Carmen Montón was named Ambassador of Spain to the Organization of American States (OAS) on the eve of the state of alarm. The pandemic has marked his stay in office and now, from his position in Washington, he has witnessed some historic events: the assault on the United States Capitol, an emblem of democracy in the world.
The former minister talks with Levante-EMV, a newspaper belonging to the same publishing group as this medium, when it is just after seven in the morning in the American capital. The city stretches after a night curfew that “impresses”, with the sound of helicopters flying over the streets and images of security forces with assault weapons patrolling. If one takes into account that the offices of the Spanish delegation are close to the residence of Vice President Pence, which was shielded on Wednesday night to the bone, it is better understood.
“The truth is that it was a shock. Disrepute and Distrust damage has been dealt to the institutions, politics and democracy that have been overcome by luck, but that does not end with the end of the session that confirmed the triumph of Joe Biden. “It is the first reflection of Carmen Montón after a day of which are remembered.
Socialist politics expresses its concern when contemplating a city with bricked up shops, something that is not new, it was seen a few months ago, with the Black Lives Matter demonstrations.
Did you see it coming? It’s hard to be a fortune teller, he replies, but Donald Trump’s supporters were concentrated in the center of the capital since Tuesday. Montón values the “quick” reaction of the mayor of Washington when decreeing measures in a city where several jurisdictions operate. “The National Guard depends on the federal state and until it has left the revolt has not stopped,” he says.
The former Valencian councilwoman also maintains the feeling, shared with other witnesses and analysts, that “the violent ones entered with too much freedom and impunity“.

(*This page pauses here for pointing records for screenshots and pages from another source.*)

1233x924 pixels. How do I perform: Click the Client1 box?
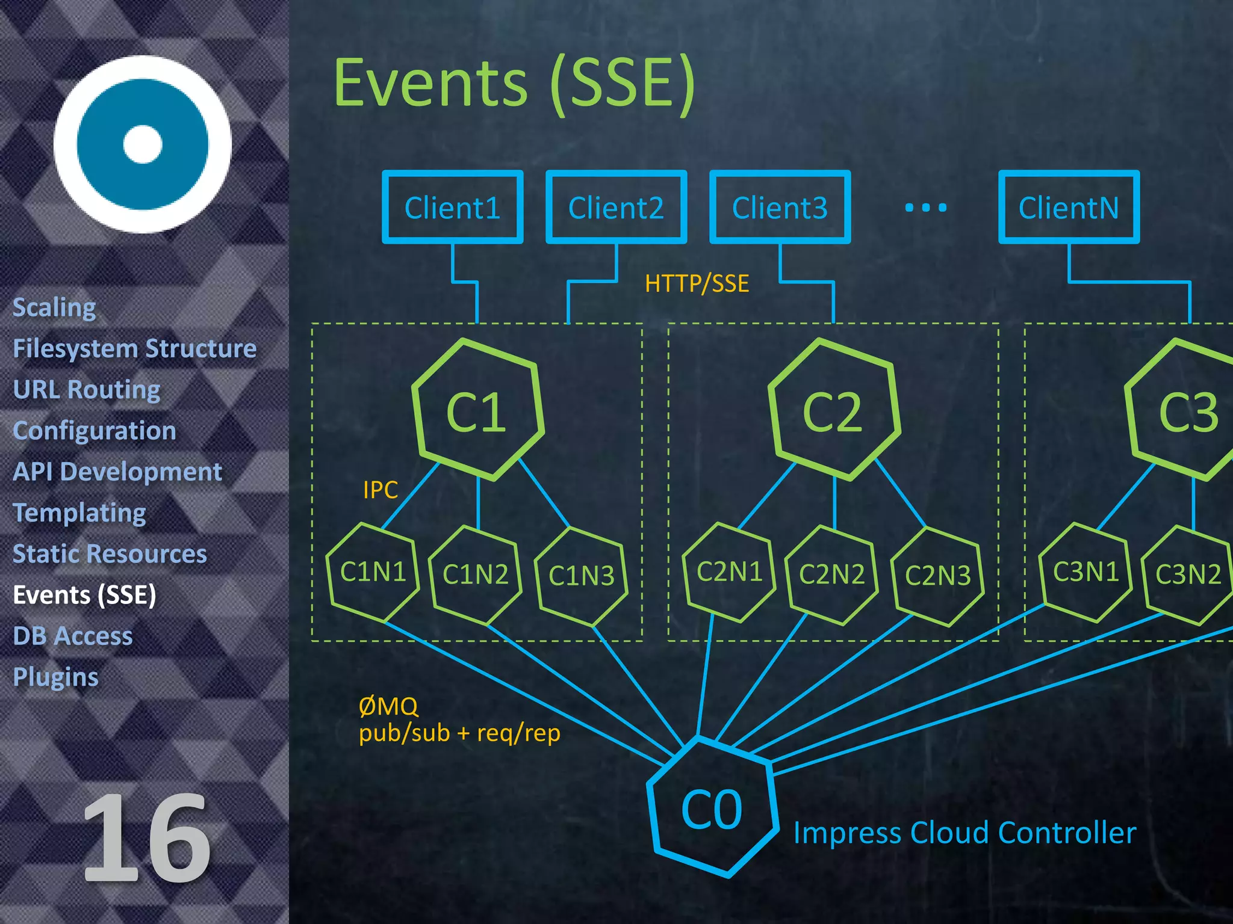point(452,208)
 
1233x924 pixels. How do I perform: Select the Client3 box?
point(780,208)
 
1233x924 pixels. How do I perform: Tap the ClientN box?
point(1069,208)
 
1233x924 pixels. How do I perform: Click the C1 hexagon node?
point(477,411)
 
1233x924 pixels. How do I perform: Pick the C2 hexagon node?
point(833,411)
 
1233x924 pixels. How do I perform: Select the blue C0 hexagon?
point(712,809)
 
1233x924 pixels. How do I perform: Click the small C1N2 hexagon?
point(475,574)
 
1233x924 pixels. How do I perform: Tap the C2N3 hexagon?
point(937,576)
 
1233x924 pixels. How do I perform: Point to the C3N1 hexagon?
point(1085,571)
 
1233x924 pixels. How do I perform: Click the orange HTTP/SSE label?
point(697,283)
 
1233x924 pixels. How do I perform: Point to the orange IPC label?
point(380,490)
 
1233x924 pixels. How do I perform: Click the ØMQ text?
point(388,706)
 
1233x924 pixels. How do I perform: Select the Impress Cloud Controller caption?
point(964,833)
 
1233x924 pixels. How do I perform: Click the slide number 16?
point(146,837)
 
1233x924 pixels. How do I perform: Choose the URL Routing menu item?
point(87,389)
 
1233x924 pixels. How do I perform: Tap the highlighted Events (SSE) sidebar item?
point(84,595)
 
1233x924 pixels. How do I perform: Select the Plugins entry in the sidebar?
point(55,677)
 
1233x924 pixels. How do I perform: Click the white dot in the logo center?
point(143,144)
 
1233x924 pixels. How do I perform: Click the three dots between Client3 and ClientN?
point(926,208)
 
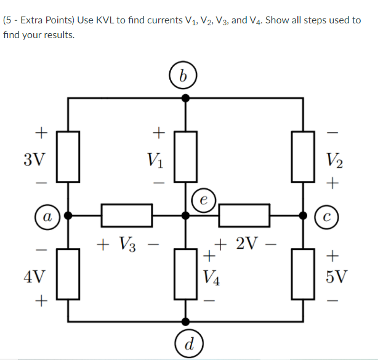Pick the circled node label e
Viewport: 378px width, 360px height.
tap(204, 200)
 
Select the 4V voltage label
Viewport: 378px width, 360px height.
tap(34, 274)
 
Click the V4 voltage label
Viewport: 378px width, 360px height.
tap(211, 274)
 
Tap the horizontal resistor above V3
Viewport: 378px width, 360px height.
tap(126, 215)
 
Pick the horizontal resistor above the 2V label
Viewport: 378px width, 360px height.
tap(244, 215)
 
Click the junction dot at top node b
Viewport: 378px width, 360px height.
tap(186, 97)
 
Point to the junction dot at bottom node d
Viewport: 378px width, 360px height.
tap(186, 321)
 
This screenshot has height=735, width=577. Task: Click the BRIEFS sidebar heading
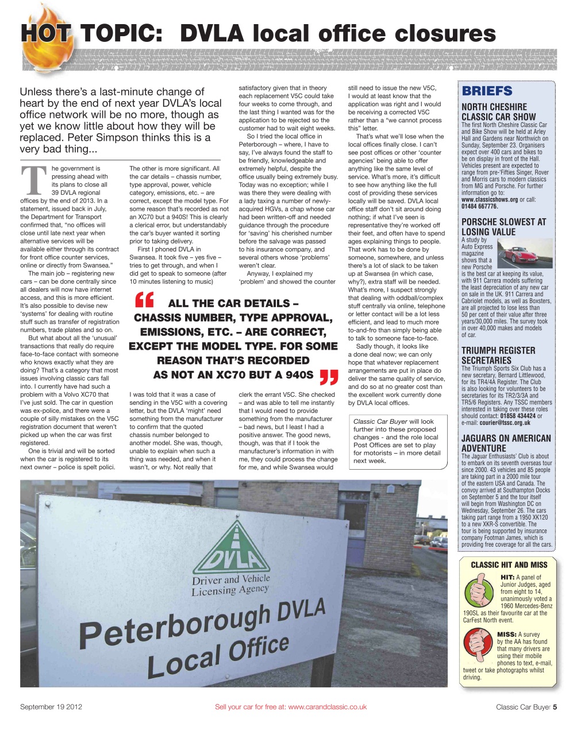point(487,91)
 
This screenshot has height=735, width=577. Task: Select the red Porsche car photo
point(524,254)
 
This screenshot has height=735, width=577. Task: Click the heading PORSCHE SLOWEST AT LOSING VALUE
point(503,227)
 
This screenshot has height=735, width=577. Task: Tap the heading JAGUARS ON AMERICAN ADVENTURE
point(506,443)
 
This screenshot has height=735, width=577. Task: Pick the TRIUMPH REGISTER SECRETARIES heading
point(498,355)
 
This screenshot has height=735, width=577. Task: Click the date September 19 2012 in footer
point(51,707)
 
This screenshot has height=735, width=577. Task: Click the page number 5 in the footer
point(555,707)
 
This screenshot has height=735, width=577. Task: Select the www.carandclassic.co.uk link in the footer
point(327,707)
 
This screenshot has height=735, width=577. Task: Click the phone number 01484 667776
point(480,206)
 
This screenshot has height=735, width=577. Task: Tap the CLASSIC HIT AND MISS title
point(509,564)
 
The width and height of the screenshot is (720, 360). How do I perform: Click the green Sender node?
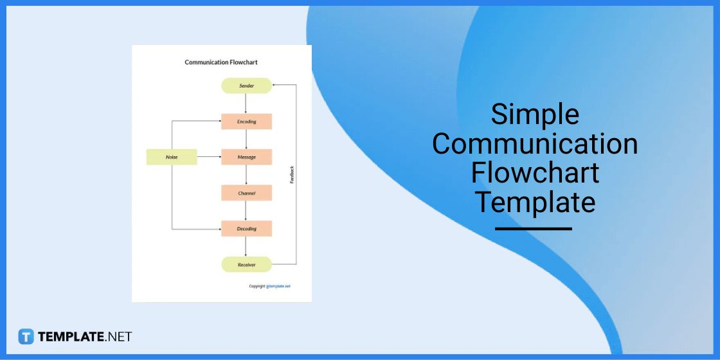point(246,86)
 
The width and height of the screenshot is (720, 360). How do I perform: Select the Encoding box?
point(246,122)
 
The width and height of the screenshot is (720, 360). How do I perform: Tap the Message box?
point(246,157)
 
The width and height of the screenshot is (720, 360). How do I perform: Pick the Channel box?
point(246,193)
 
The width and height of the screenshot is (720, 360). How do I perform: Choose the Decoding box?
point(246,228)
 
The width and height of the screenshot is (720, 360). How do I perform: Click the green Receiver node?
point(246,264)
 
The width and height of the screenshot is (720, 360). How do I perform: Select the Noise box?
point(172,157)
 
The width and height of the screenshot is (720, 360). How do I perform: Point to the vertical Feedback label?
point(292,175)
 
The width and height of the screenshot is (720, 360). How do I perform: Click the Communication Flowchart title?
point(221,62)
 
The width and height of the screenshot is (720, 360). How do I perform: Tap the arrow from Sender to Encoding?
point(246,104)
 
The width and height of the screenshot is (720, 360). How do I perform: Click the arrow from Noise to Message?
point(209,157)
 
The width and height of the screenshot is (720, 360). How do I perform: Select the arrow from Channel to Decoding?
point(246,211)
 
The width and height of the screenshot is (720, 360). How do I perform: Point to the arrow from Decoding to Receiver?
point(246,246)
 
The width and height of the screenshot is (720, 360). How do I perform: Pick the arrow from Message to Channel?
point(246,175)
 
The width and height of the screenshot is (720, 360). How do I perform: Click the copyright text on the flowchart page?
point(269,286)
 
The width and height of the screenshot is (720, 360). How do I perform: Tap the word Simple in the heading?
point(535,114)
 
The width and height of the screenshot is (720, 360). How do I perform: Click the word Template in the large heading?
point(535,203)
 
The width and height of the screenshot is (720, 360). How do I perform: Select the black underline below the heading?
point(534,228)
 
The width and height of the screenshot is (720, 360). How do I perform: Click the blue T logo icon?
point(26,336)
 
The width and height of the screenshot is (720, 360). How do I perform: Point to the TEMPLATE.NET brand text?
point(85,336)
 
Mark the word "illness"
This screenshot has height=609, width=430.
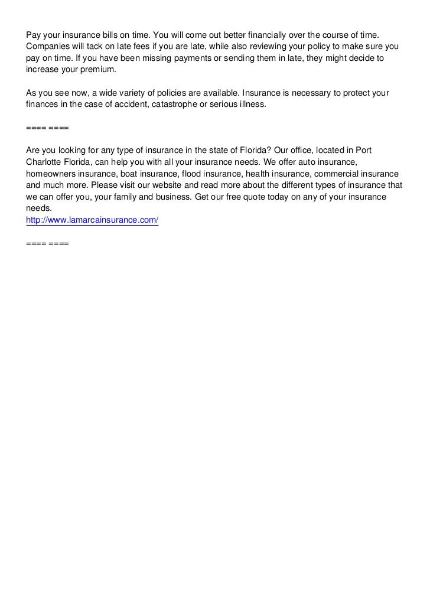click(x=252, y=105)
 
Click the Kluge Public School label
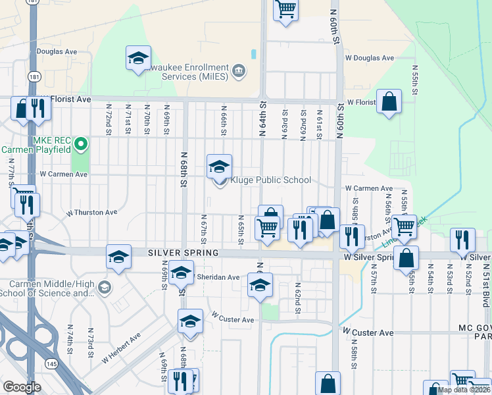(x=270, y=180)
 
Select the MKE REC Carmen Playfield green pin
(x=81, y=143)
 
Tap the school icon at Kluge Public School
(x=220, y=167)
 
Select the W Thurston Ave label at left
(x=92, y=213)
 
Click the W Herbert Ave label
(x=122, y=348)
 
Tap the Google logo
(x=22, y=386)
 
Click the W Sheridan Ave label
(x=218, y=277)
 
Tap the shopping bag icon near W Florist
(x=389, y=101)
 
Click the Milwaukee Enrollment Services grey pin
(x=238, y=70)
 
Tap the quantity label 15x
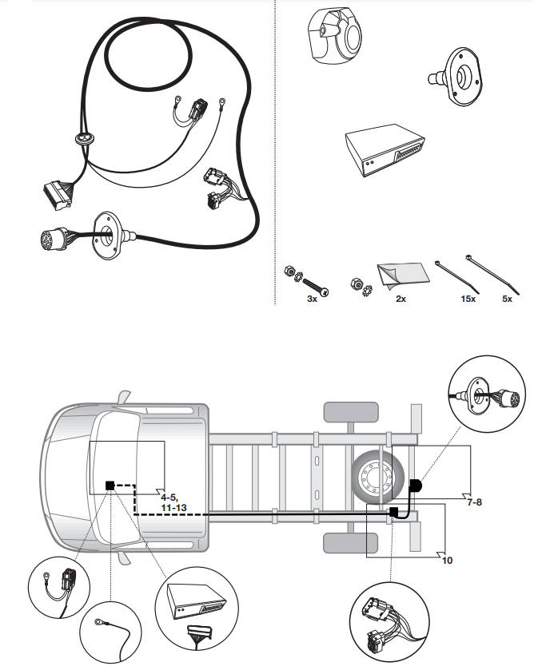(468, 299)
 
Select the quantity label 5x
(506, 299)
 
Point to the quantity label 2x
(401, 299)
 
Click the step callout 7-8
(474, 502)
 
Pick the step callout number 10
(448, 560)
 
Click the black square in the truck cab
(111, 485)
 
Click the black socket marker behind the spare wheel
(416, 486)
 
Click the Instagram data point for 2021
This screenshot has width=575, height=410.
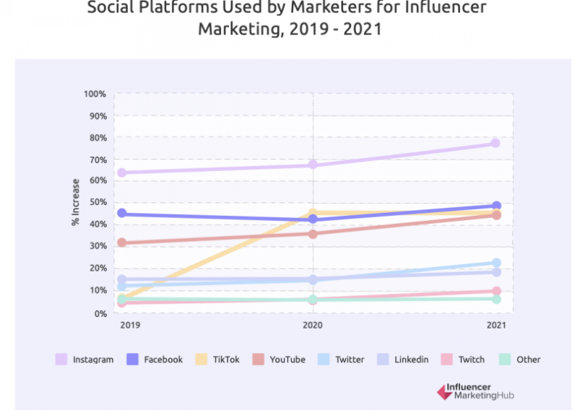[x=496, y=143]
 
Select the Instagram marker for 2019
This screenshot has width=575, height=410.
[x=121, y=173]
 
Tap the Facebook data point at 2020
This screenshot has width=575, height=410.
[x=312, y=219]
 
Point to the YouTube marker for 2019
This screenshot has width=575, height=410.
[x=121, y=243]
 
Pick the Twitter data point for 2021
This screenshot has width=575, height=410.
[x=496, y=263]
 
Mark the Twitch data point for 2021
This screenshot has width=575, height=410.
[x=496, y=292]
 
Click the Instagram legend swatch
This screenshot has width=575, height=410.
[x=61, y=359]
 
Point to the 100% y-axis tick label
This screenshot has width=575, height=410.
[x=95, y=94]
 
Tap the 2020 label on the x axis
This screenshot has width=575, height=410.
[x=312, y=326]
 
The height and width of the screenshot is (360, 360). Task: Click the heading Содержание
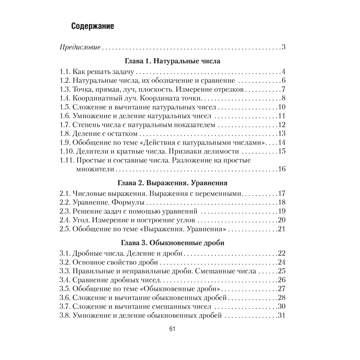point(93,26)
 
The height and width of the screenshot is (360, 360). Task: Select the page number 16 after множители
point(282,169)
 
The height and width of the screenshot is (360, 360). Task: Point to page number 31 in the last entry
point(282,316)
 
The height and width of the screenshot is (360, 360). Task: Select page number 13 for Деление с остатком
point(282,134)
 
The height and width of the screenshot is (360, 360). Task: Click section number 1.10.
point(66,151)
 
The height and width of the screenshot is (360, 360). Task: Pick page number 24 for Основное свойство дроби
point(282,262)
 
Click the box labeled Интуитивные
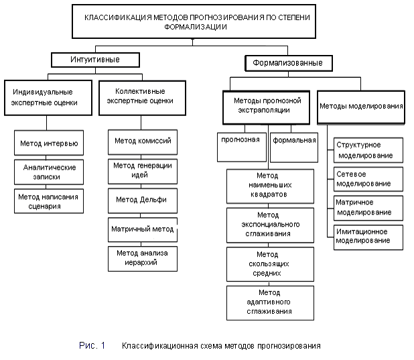coord(95,60)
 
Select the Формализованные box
coord(289,63)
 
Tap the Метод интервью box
coord(49,143)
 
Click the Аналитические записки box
coord(49,172)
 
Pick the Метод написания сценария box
coord(49,201)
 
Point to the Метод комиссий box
coord(143,142)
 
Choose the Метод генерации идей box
coord(143,171)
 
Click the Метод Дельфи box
coord(143,200)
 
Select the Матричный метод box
coord(143,230)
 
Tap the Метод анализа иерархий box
coord(143,259)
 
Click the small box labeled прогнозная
coord(242,147)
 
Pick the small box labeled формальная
coord(294,147)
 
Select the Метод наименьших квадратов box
coord(270,186)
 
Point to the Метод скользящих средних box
coord(270,264)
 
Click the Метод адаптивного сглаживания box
coord(270,303)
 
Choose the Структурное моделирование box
coord(368,150)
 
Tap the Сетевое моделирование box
coord(368,179)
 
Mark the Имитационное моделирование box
coord(368,237)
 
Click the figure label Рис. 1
coord(92,345)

Montón underlines the seriousness of some events that have killed four people. “It was not a riot. It was something serious.” A coup? Politics acts as a diplomat and responds: “I do not know if a hit. That already depends on the interpretation that each one makes. “” I think we have to stick with what Biden has said: the United States is much better than what has been seen.
The Spanish embassy office is twenty minutes from the capitol. “Everything is relatively near and far in this city“Montón, former Minister of Health, has followed the events from there with the concern with which he sees the coronavirus spread in a country where health measures against the disease have not been generalized.
The representative of the Spanish Government joins the two events to try to understand the historical moment. “We are in a time of pandemic, which has taught us that nothing has a local impact, everything is global, this, too. Conclusions can be drawn about populisms, denials and ultras. “And those lessons, sentence, should serve the rest of the countries, including Spain,” so that it does not happen to us.
Eddie is an Australian news reporter with over 9 years in the industry and has published on Forbes and tech crunch.